WHAT TO DO: Please update the passage on Google's battery-backed servers from "In an effort" up to and including "in some installations).", replacing "facility managers" with "data center operators".

PASSAGE:
BEGIN

As noted in
Evaluating Google's Battery-backed Server Approach, there are a number of benefits to Google's recently-disclosed practice of putting VRLA batteries on every server, but there are quite a few drawbacks as well.
One of the drawbacks not discussed in the prior post is a set of issues related to power transients and harmonics. With a conventional data center, there are multiple levels of power transformation and isolation between the individual server and the grid. Power usually comes in at high- or medium-voltage to a transformer and comes out as low voltage (<600v) before going to a
UPS and a
PDU.
In an effort to improve efficiency and reduce capital costs, facility managers are looking at removing some of these isolation layers. This is fine to a certain extent. After all, there are a lot of small businesses that run one or two servers on their own, and there aren't major problems with them. In those cases, however, there are usually relatively few computers hooked together on the same side of the electrical
transformer that provides power to the building. This transformer provides isolation from building to building (or zone to zone in some installations).

END

SOURCE INFORMATION:
BEGIN

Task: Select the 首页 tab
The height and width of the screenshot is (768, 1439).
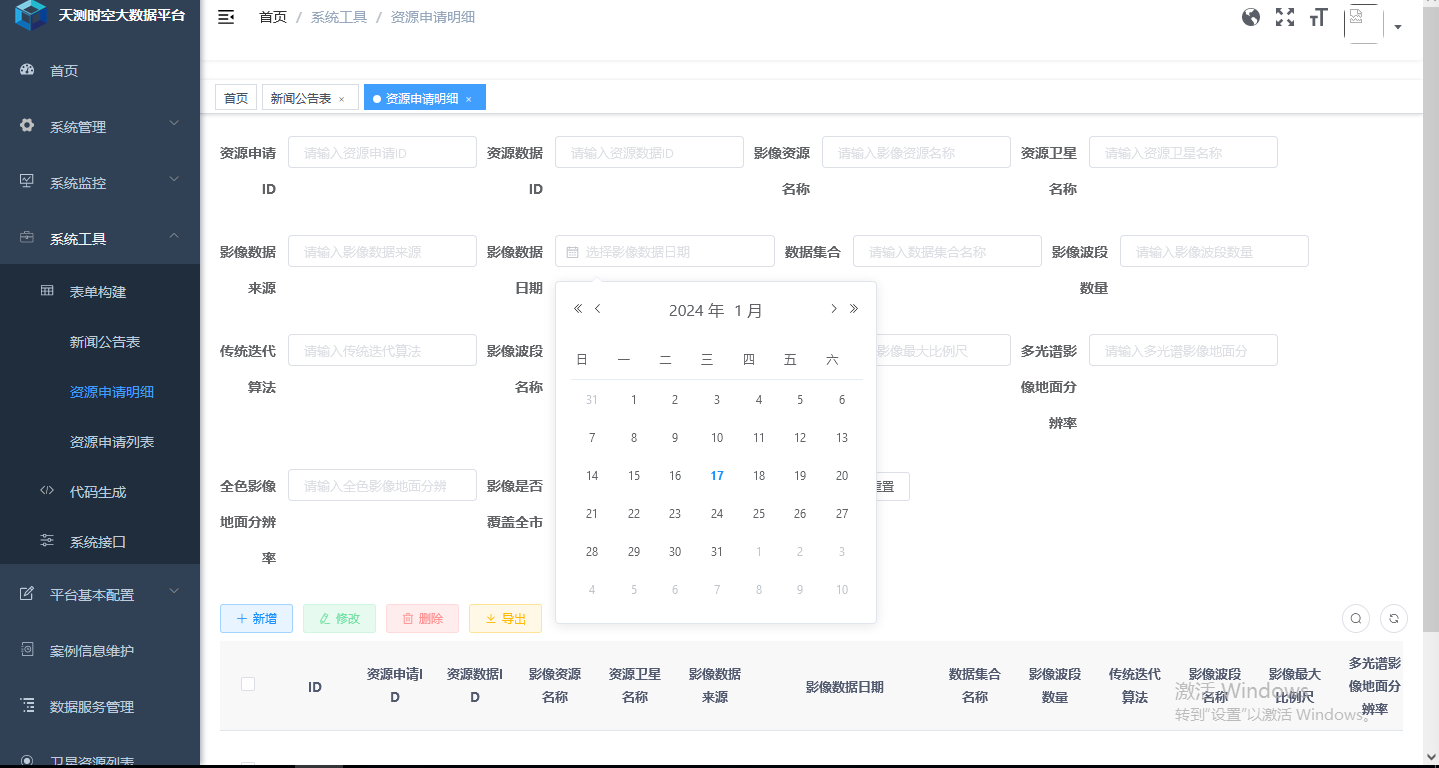Action: point(235,97)
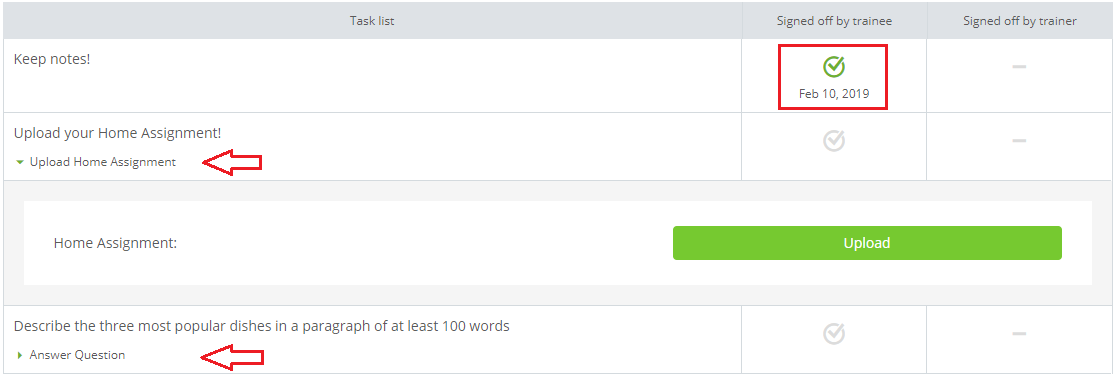Click the red arrow pointing at Answer Question
1118x379 pixels.
[x=232, y=356]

END

TASK SOLUTION:
In an effort to improve efficiency and reduce capital costs, data center operators are looking at removing some of these isolation layers. This is fine to a certain extent. After all, there are a lot of small businesses that run one or two servers on their own, and there aren't major problems with them. In those cases, however, there are usually relatively few computers hooked together on the same side of the electrical
transformer that provides power to the building. This transformer provides isolation from building to building (or zone to zone in some installations).